N. Gutierrez1, M.D.S. Bin-Shafique1, J. Walton1, A. Tarquin1, R. Smith2, P. Sheeley1, M. Rodriguez1, and R. Andrade1, 1University of Texas at El Paso, Department of Civil Engineering, El Paso, TX, and 2Idaho National Engineering Laboratory, Idaho Falls, ID

ABSTRACT Cement-based wasteforms are among the most commonly used waste disposal and site remediation options. However, concrete knowledge of the processes controlling long-term performance of the wasteforms is lacking. This research evaluates the effect of carbonation on cementitious wasteforms. Wasteforms were reacted with carbon dioxide for a prolonged period and then subjected to leaching tests.

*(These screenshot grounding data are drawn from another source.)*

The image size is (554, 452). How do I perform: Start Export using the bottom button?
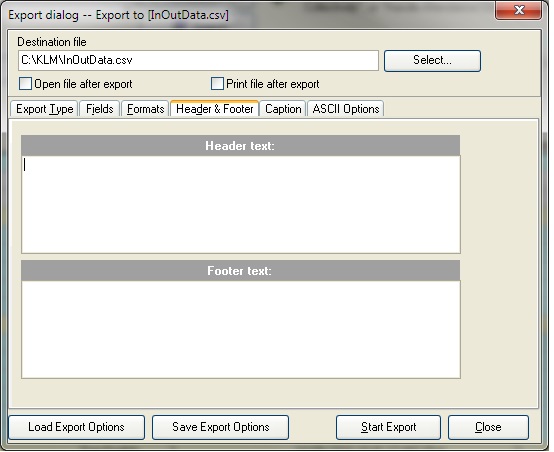[388, 427]
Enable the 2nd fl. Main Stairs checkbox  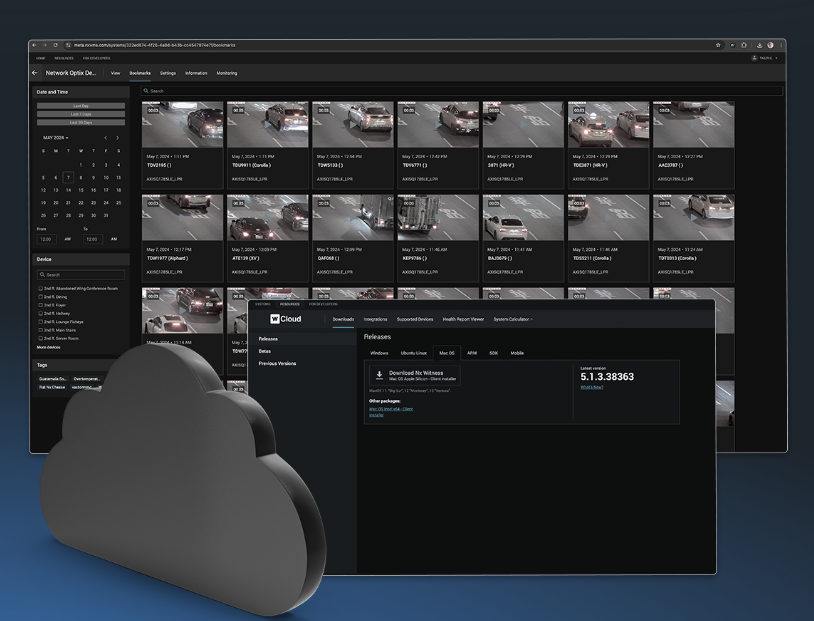[x=40, y=330]
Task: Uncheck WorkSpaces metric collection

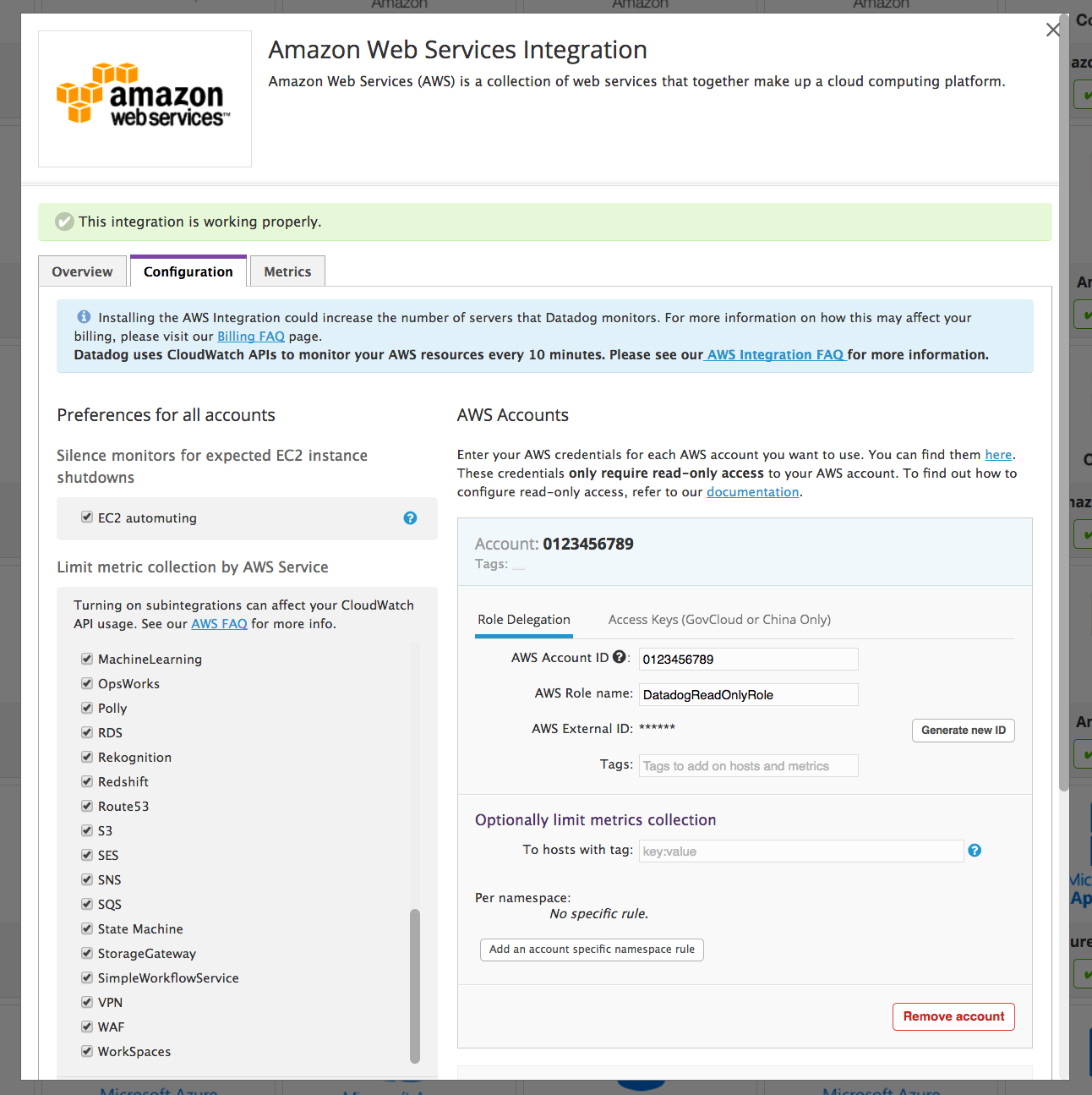Action: (87, 1050)
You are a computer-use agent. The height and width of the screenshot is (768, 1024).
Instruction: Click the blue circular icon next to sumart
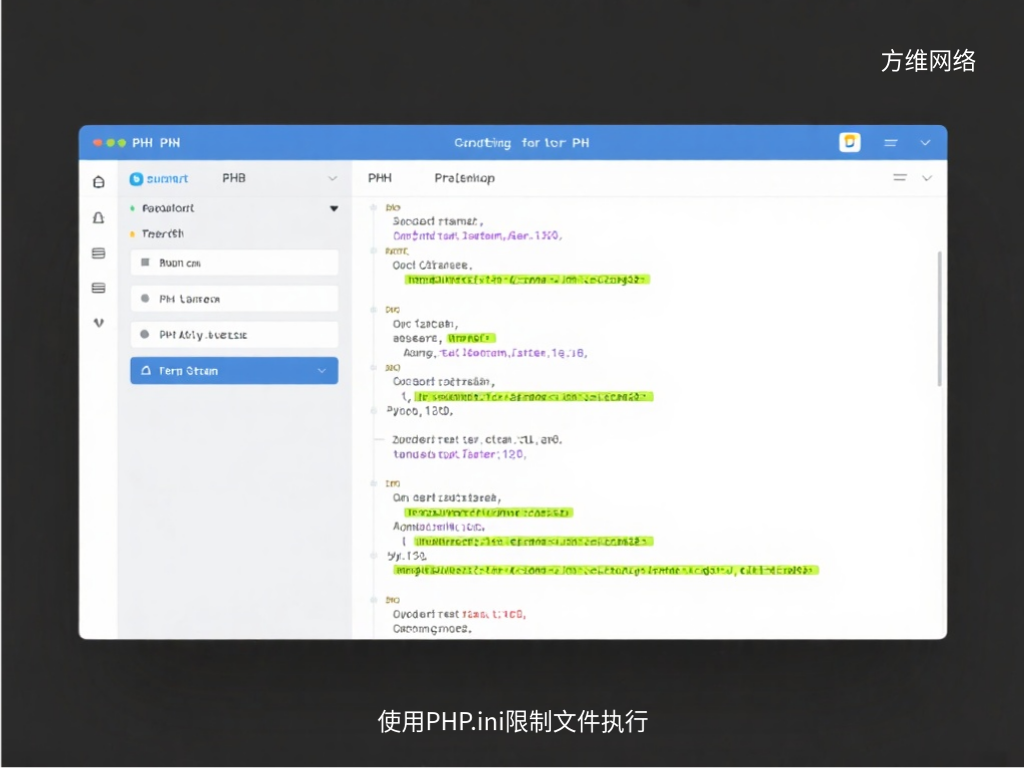click(136, 178)
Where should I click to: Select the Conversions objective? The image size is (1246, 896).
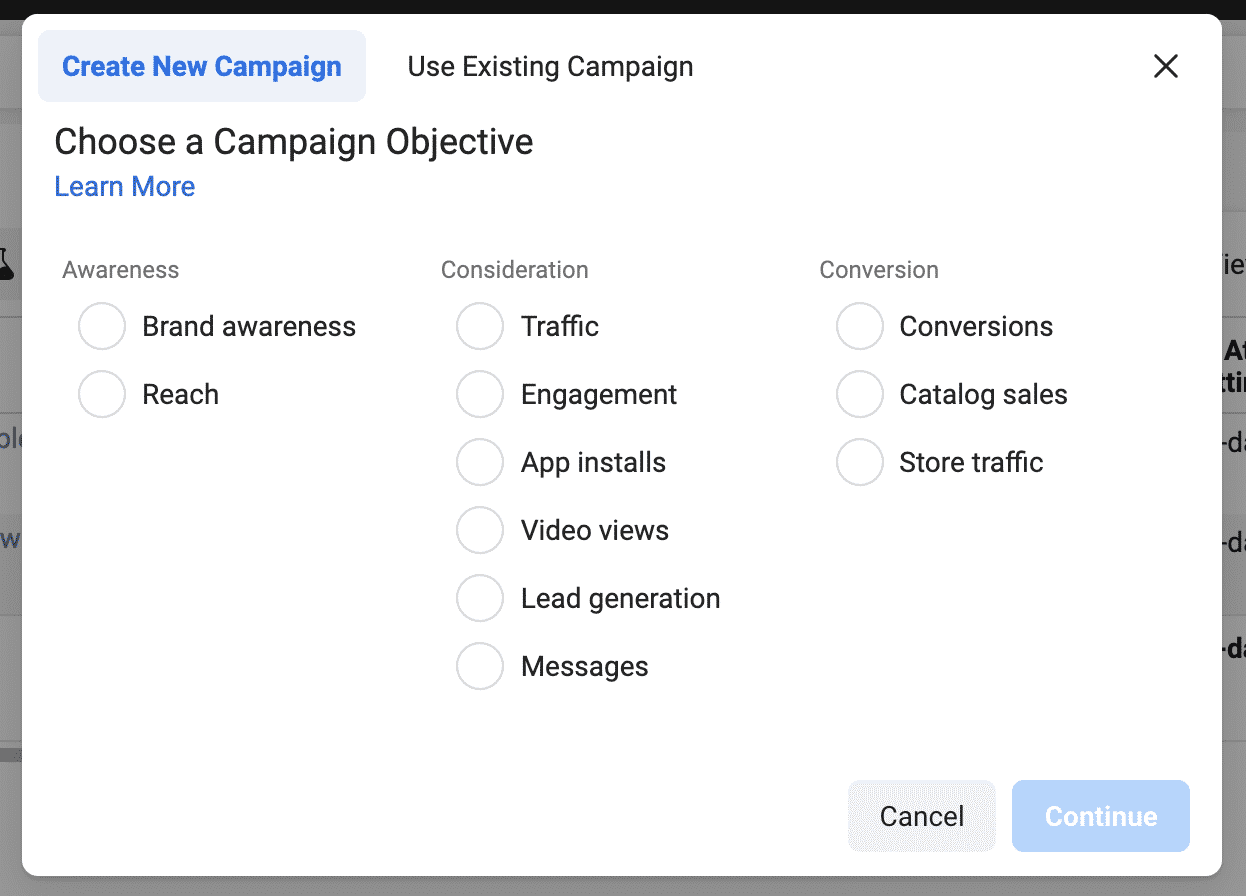tap(860, 326)
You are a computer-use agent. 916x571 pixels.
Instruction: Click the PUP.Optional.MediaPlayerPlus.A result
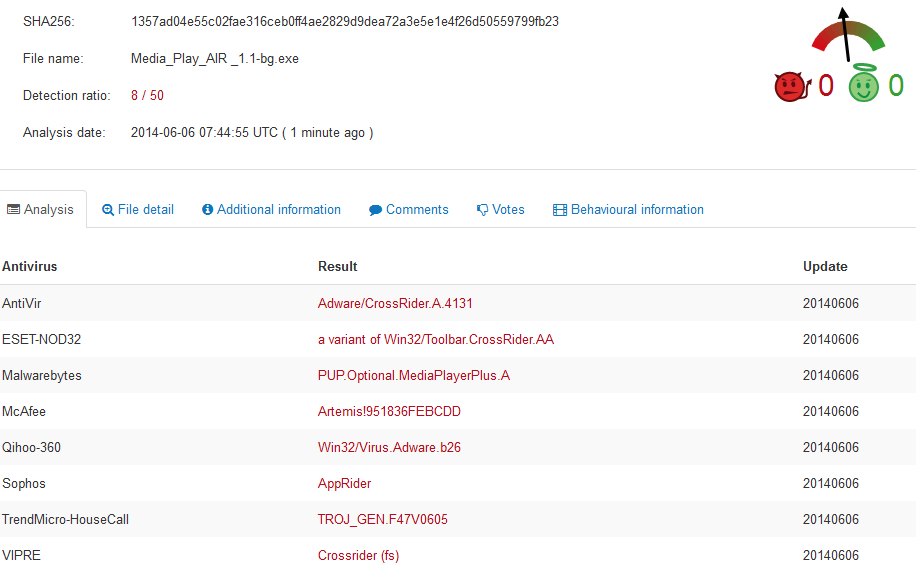pos(414,375)
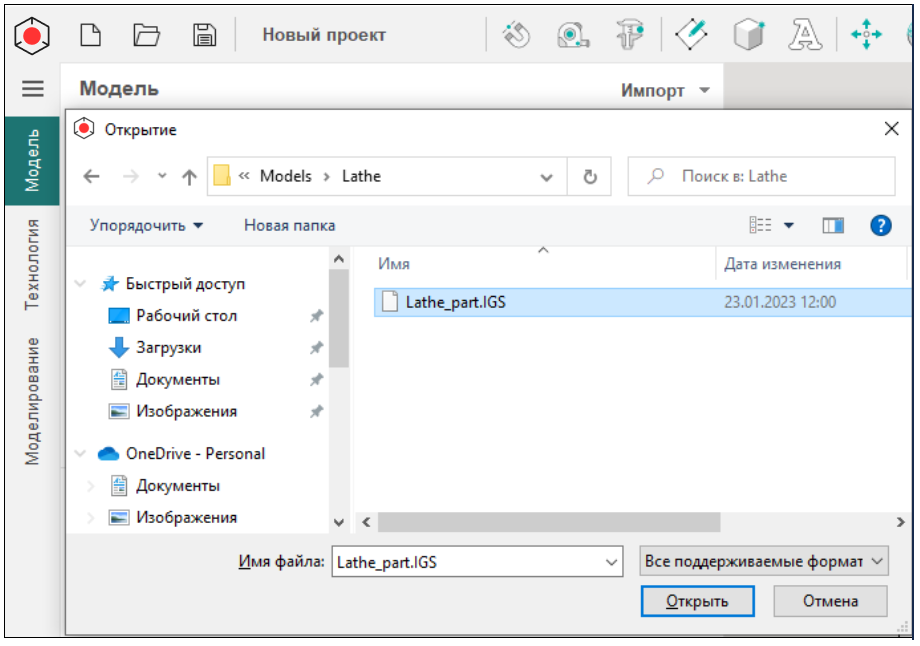Click the horizontal scrollbar in file list
Screen dimensions: 920x646
[548, 522]
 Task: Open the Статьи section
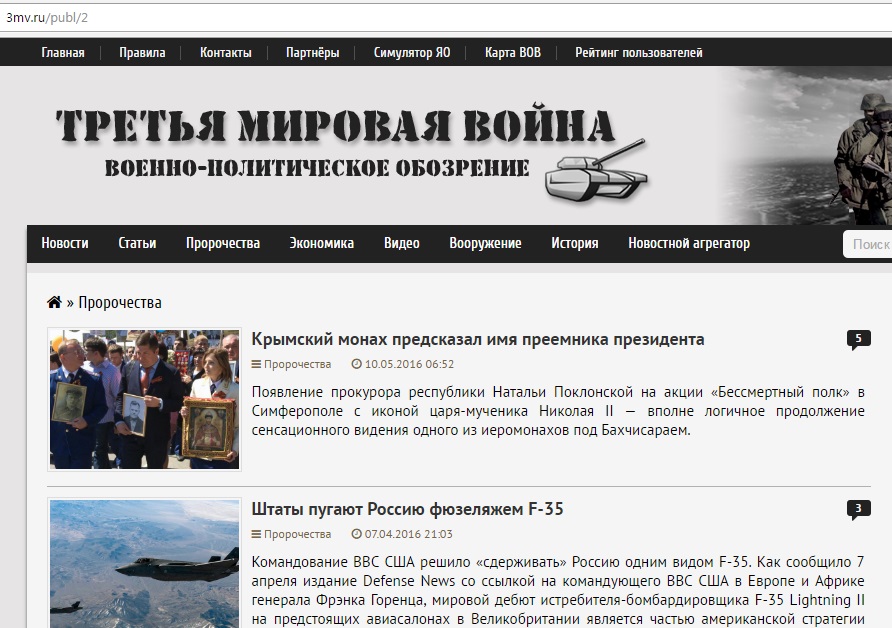[137, 243]
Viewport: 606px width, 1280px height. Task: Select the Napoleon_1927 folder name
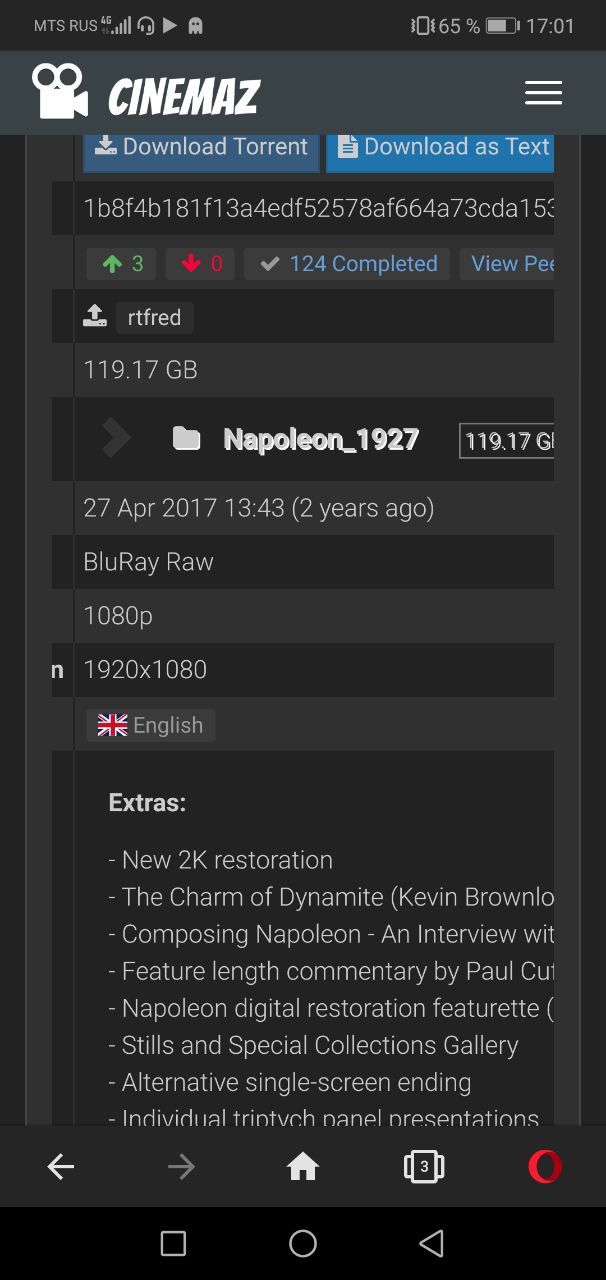coord(321,440)
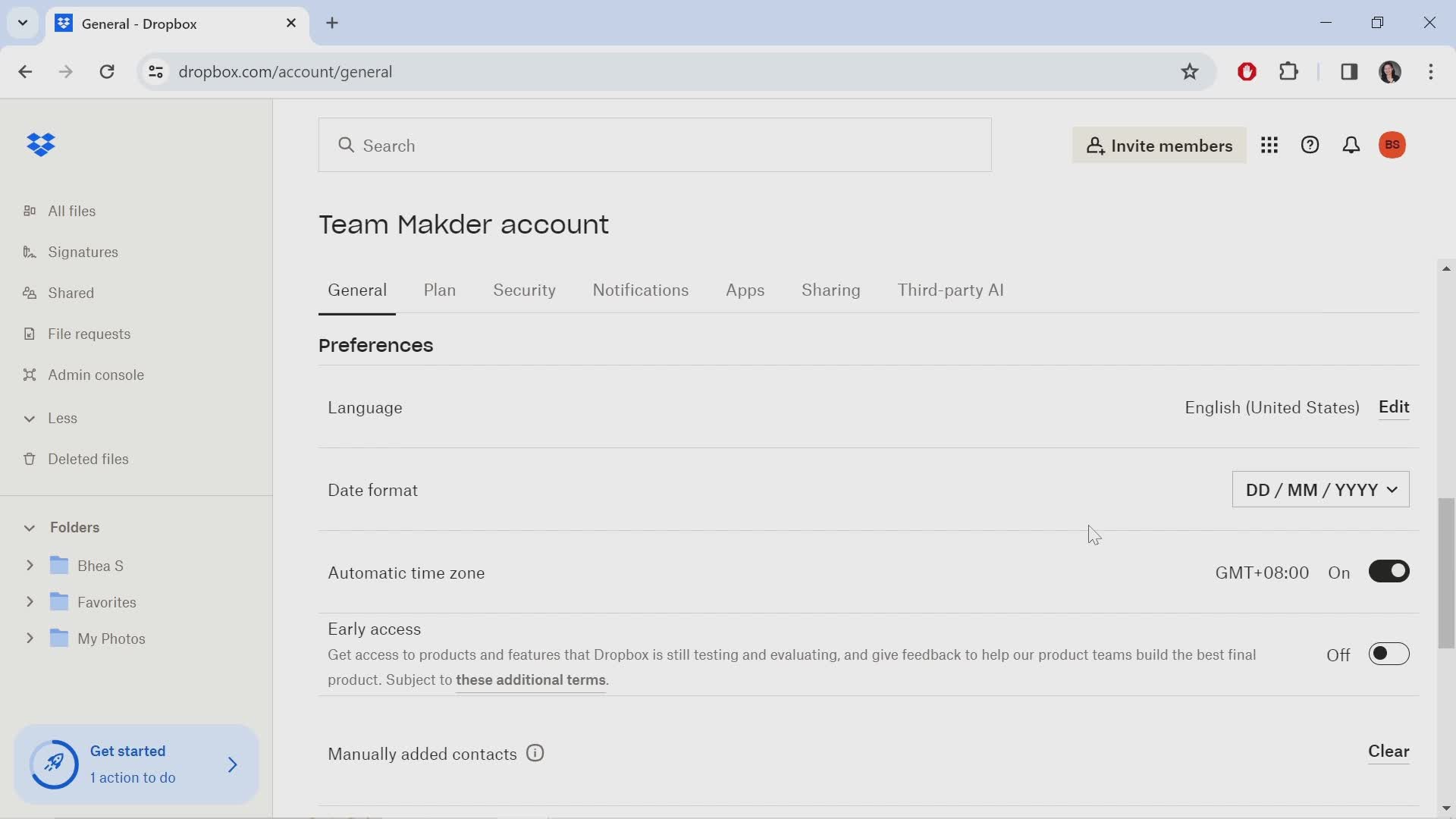Switch to the Security tab
1456x819 pixels.
[x=524, y=290]
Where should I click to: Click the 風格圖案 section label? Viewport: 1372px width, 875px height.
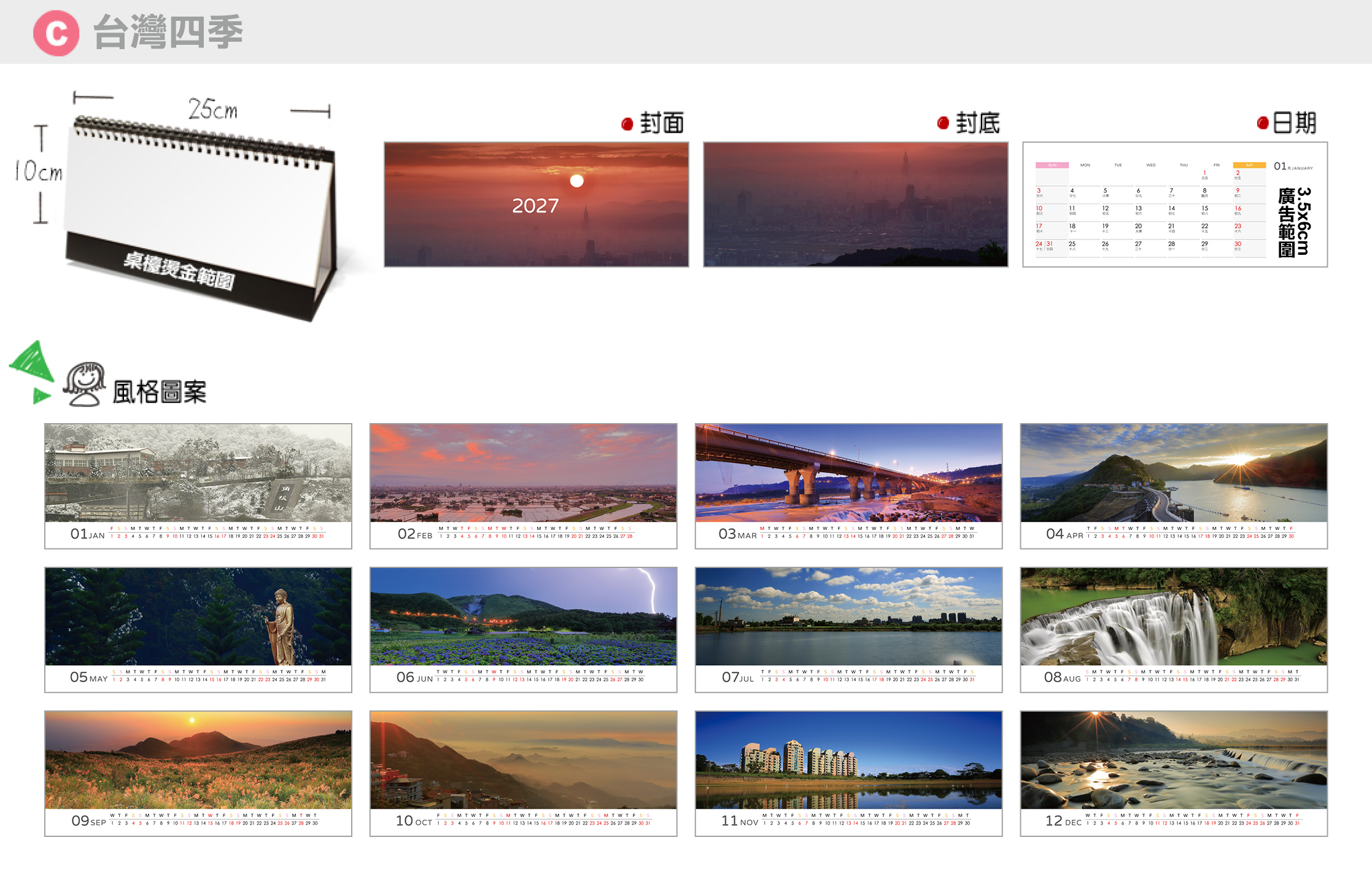[x=160, y=392]
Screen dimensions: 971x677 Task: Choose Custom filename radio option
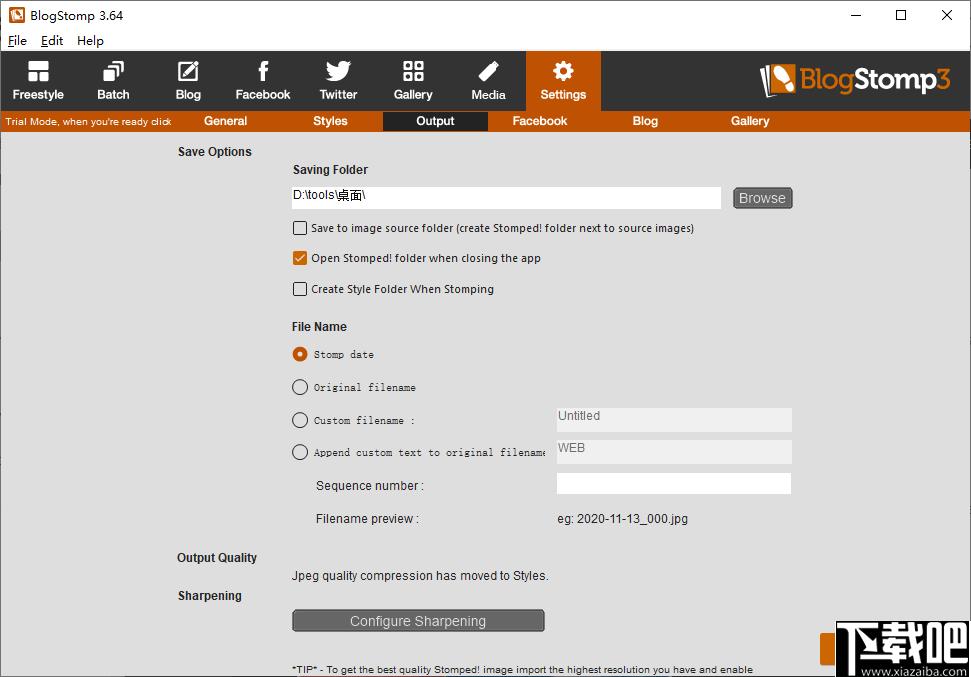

Ions tested were nitrate, strontium, cadmium, cobalt, calcium, and lead. Results indicate that carbonation causes both physical and chemical changes to the concrete. The leaching rate was higher in the carbonated wasteforms for all the ions except strontium. Thus, effects of carbonation can vary depending on the chemical species and other physical and chemical effects.

KEYWORDS: cementitious wasteforms, carbonation

This paper is from the Proceedings of the HSRC/WERC Joint Conference on the Environment, May 1996, published in hard copy and on the Web by the Great Plains/Rocky Mountain Hazardous Substance Research Center.